ABOUT THIS TASK: Could you say how many lines in the records include "computer"? Please give the number by itself.

EXTRACTED MATERIAL:
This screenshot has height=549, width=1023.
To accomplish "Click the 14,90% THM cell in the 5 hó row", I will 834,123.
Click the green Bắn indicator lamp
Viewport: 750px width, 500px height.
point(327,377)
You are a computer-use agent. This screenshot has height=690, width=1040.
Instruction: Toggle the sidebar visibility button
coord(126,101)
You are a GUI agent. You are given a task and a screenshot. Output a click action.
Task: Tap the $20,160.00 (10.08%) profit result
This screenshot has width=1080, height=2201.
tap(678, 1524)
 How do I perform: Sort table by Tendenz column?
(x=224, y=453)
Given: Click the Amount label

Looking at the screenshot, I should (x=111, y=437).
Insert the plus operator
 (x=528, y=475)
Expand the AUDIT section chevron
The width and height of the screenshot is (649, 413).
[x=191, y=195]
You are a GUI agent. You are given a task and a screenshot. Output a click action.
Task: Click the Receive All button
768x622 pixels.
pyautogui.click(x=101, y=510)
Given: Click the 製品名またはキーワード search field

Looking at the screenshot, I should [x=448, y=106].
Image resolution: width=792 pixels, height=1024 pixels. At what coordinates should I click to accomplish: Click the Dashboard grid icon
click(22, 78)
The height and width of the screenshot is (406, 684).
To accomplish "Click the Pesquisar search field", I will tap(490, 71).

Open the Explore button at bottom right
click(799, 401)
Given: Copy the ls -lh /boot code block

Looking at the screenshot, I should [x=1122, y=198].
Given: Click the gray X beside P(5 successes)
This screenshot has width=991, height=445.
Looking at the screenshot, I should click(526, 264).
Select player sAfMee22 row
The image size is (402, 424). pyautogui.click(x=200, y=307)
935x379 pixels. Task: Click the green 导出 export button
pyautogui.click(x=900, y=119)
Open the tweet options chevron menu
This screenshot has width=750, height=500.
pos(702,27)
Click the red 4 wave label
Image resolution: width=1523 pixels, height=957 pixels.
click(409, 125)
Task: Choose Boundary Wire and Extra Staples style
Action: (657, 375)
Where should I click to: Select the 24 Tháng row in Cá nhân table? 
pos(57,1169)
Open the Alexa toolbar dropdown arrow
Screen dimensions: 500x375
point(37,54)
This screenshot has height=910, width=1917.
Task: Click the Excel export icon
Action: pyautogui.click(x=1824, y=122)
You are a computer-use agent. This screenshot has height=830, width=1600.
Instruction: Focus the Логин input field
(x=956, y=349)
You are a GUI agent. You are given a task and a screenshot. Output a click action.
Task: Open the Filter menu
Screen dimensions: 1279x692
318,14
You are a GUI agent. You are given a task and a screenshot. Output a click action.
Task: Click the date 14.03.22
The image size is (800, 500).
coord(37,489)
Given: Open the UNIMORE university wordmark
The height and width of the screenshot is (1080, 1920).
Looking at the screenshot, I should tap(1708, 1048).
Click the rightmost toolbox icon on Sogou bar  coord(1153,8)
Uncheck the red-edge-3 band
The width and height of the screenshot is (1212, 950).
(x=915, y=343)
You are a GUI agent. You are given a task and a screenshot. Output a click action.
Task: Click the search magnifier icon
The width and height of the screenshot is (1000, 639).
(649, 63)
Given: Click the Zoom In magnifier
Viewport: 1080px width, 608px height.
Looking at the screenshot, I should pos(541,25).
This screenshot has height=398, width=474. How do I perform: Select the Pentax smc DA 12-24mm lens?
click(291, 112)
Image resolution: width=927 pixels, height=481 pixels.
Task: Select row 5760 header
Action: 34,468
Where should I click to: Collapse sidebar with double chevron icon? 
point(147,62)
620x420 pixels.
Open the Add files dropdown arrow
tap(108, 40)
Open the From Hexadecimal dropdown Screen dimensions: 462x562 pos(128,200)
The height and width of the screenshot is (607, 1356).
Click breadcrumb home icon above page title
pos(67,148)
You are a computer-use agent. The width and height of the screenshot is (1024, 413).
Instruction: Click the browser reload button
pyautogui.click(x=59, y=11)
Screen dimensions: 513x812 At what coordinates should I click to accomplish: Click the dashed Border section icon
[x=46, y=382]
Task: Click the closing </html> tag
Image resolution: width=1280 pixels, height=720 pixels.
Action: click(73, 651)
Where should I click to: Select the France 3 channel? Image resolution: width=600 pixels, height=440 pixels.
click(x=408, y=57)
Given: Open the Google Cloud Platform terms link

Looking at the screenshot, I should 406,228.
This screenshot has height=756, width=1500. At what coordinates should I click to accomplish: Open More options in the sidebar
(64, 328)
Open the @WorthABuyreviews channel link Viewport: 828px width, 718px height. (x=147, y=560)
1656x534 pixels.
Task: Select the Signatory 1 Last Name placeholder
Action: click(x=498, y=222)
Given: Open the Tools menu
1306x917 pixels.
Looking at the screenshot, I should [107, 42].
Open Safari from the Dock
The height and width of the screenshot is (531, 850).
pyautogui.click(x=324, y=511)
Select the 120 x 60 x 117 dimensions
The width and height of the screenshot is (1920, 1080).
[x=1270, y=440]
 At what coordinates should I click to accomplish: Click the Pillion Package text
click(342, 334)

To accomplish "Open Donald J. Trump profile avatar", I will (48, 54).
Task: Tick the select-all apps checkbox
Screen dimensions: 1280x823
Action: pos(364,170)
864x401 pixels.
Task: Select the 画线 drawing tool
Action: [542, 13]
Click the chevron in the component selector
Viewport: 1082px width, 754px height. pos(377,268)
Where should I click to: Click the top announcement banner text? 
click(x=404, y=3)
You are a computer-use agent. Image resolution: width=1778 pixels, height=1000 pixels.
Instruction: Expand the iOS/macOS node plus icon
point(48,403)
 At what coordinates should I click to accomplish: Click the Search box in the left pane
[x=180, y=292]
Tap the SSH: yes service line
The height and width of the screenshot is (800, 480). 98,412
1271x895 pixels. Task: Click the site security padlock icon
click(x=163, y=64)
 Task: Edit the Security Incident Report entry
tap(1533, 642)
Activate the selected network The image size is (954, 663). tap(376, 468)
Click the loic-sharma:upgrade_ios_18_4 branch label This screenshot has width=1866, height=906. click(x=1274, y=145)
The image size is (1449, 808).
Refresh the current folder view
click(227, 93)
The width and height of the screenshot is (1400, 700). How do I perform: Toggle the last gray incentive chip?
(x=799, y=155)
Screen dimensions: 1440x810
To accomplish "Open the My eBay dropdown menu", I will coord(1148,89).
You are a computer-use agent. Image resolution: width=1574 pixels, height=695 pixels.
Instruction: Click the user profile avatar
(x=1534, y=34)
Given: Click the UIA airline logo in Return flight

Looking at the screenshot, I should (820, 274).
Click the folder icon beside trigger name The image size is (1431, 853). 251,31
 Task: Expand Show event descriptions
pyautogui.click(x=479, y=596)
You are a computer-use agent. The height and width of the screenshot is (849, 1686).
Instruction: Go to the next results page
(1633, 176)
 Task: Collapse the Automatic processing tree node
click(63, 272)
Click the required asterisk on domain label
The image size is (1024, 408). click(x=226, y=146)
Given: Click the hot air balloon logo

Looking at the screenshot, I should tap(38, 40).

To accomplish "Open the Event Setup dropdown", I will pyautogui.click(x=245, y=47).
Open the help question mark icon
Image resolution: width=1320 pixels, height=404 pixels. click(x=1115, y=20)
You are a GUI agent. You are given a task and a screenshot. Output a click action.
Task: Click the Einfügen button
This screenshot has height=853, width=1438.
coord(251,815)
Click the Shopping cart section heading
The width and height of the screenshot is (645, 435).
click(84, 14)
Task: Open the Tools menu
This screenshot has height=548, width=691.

EXERCISE ANSWER: 6